Tenía una pluma sencilla, humilde pero enérgica y que era respetada no solamente por la elite del Gobierno y la política sino por todo el país. Muchos lectores, cuando sucedía algo importante, lo primero que hacían era ir a la página editorial buscando la nota de don Guillermo.
Las palabras de paz y unidad de Guillermo Cano Isaza se levantaron y Colombia guardó silencio.
Era un vocero del pueblo.
El día de su entierro, fue un día de silencio de todos los medios. No hubo periódicos, ni noticieros de radio ni televisión ni salieron revistas. Todos los medio siguieron el féretro de don Guillermo en su viaje al panteón.
El cuerpo fue velado en el salón principal del periódico en el primer piso y de allí salimos hacia el cementerio. Habían acabado con la vida del periodista más honesto del país. Solo así lo pudieron callar, ese era el comienzo del final del baluarte más importante que tenía el país para defender la paz, la democracia y la honestidad, el diario El Espectador. Ese que Guillermo Cano Isaza quería con todo su corazón y que usaba para defender los intereses del pueblo. Pero ese día fue el comienzo del final del vocero del pueblo.

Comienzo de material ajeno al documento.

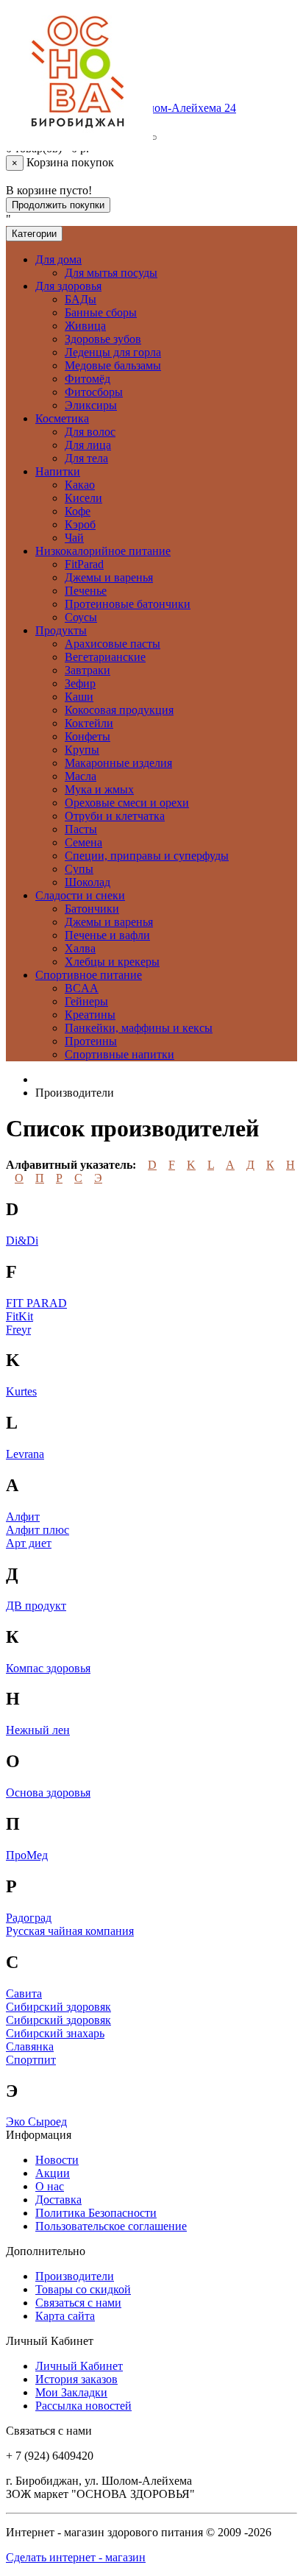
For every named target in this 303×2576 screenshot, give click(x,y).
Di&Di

Cuando un grupo de inversiones quiso comprar el periódico se negó y luego de la insistencia escribió una nota editorial que su padre don Gabriel también había escrito: “Ni se compra ni se vende”.
Pero durante el entierro vimos que el dolor tiene la capacidad de esfumar las rivalidades, aplacar las diferencias y acercar los abrazos. Ese día desfilaron por las oficinas del periódico militares, políticos, industriales e inversionista que llegaron a comprobar lo grande que fue Guillermo Cano Isaza.
Don Guillermo dijo también en un editorial que sólo muerto dejaría de tomar partido en los problemas del país, en defensa del pueblo. Decía que cuando el terror cesara, las palabras se convertirían en atalayas, en guardianes de la verdad, la paz y la democracia, que serían más mortíferas que las pistolas para guardar a Colombia; según cómo se escriba, quien las escriba y hacia donde se disparen. Escribía que si la paz llegaba a ser una costumbre consolidada en Colombia, el quehacer de la vida cotidiana acabaría por llevarse rio abajo el odio político enquistado durante muchos años.
Guillermo Cano Isaza había nacido el 12 de agosto de 1925 y murió el 17 de diciembre de 1986. Veintiséis años después de su muerte lo recordamos con alegría porque era un hombre de grandes pasiones, que amaba el amor, que amaba el periodismo, que creía en un país demócrata y en paz, una paz que reinara en todo el territorio nacional para bien de todos.